## EXERCISE PROMPT
Go through the listing below and output exactly the line with "Instruction: Select NÃO", the line with "Given: Click the Air section heading", and each line between; omit the rest.

## LISTED ENTRIES
□ □ □ □ □

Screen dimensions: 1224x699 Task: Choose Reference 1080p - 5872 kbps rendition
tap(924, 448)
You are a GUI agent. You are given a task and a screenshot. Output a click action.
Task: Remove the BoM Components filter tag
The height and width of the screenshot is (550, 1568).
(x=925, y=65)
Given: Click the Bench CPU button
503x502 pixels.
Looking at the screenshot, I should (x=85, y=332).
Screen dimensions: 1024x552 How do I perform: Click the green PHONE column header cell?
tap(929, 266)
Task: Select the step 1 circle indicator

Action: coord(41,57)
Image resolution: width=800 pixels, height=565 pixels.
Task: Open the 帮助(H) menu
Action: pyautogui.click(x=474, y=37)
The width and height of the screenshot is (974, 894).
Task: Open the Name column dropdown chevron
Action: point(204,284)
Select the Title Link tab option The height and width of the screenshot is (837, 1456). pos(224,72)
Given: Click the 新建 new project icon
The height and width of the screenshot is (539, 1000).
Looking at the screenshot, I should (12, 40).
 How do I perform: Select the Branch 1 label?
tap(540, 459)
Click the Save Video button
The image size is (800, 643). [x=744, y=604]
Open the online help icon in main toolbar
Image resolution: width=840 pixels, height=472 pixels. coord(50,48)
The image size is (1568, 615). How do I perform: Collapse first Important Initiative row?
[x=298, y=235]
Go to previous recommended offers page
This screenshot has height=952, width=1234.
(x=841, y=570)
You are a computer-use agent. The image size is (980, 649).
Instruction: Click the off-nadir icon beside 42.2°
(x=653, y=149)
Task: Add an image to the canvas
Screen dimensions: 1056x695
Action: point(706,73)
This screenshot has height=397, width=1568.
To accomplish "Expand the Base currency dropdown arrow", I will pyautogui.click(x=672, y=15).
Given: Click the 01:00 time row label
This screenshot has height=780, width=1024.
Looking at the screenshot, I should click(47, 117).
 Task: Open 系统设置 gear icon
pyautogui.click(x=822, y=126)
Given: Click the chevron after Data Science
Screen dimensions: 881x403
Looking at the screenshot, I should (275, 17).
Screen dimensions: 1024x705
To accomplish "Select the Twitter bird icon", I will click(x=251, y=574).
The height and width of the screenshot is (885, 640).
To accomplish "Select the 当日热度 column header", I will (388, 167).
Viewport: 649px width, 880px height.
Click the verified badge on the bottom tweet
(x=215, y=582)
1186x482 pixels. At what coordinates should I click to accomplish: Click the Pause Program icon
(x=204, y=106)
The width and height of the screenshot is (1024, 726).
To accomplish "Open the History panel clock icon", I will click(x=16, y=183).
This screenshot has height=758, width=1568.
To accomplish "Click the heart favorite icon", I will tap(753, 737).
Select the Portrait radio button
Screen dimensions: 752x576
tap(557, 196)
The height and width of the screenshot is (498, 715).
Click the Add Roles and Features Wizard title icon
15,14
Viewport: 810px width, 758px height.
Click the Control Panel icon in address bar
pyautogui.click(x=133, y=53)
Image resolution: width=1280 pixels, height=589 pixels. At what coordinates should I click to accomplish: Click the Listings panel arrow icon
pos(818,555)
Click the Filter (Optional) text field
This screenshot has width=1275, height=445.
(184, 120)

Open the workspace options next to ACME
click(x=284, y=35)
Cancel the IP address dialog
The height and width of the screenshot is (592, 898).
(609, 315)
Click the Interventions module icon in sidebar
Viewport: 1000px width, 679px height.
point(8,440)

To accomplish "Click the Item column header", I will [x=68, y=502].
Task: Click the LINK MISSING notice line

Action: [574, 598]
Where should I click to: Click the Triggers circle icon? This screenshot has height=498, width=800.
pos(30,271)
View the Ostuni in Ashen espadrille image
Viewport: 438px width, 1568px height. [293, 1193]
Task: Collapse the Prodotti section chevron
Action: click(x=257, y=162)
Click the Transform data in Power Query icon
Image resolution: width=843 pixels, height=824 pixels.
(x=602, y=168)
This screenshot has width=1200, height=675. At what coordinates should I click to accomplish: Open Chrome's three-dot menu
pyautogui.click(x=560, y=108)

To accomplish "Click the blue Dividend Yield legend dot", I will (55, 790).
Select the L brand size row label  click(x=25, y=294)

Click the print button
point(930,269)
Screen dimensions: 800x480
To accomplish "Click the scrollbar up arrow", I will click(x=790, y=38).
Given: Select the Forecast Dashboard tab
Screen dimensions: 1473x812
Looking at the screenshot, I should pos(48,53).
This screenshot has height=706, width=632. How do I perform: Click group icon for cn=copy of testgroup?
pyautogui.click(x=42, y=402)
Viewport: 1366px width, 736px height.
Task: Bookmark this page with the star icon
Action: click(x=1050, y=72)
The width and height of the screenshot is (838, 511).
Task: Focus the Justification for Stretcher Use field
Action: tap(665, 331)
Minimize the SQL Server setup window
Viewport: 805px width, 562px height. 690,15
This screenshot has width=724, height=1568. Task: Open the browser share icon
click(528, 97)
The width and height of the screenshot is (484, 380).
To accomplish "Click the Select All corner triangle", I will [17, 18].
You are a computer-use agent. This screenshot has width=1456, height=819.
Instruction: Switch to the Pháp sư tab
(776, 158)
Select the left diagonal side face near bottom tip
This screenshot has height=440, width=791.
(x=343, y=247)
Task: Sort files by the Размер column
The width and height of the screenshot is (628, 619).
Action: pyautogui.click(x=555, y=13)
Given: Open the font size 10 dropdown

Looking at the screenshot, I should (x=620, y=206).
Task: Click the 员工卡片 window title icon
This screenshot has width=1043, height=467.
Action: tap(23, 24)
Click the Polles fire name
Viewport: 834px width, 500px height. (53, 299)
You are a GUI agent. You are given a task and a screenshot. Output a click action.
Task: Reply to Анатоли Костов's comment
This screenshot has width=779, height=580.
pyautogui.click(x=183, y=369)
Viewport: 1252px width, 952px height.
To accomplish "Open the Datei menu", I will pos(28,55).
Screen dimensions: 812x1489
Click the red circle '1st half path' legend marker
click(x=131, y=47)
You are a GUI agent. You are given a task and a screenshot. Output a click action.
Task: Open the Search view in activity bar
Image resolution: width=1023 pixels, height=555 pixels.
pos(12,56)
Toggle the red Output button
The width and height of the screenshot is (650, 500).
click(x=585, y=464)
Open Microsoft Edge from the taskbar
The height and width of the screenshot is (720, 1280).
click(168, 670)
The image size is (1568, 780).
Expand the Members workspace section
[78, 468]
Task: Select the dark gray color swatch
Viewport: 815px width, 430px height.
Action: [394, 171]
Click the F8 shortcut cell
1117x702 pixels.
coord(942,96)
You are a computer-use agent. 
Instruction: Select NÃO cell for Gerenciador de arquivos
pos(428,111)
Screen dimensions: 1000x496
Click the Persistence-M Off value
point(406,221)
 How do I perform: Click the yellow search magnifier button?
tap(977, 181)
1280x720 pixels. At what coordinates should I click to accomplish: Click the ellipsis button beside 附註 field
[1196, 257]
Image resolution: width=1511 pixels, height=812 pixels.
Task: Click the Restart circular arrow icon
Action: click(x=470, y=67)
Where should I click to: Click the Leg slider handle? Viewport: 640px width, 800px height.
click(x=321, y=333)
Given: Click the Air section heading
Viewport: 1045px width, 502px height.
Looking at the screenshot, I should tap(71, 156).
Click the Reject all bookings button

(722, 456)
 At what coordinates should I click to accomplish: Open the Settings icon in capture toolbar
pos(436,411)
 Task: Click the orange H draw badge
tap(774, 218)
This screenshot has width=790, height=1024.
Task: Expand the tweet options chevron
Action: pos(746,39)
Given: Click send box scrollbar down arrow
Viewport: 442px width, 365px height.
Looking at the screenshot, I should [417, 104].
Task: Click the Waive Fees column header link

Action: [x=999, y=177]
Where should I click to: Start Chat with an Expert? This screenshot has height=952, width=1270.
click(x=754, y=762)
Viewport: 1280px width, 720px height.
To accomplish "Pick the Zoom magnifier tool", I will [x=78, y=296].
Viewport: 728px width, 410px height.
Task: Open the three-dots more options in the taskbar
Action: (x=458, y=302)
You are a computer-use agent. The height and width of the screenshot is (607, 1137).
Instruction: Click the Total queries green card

□ □ □ □ □

## ANSWER SPACE
Instruction: Select NÃO cell for Gerenciador de arquivos
pos(428,111)
Screen dimensions: 1000x496
Click the Persistence-M Off value
point(406,221)
 How do I perform: Click the yellow search magnifier button?
tap(977, 181)
1280x720 pixels. At what coordinates should I click to accomplish: Click the ellipsis button beside 附註 field
[1196, 257]
Image resolution: width=1511 pixels, height=812 pixels.
Task: Click the Restart circular arrow icon
Action: click(x=470, y=67)
Where should I click to: Click the Leg slider handle? Viewport: 640px width, 800px height.
click(x=321, y=333)
Given: Click the Air section heading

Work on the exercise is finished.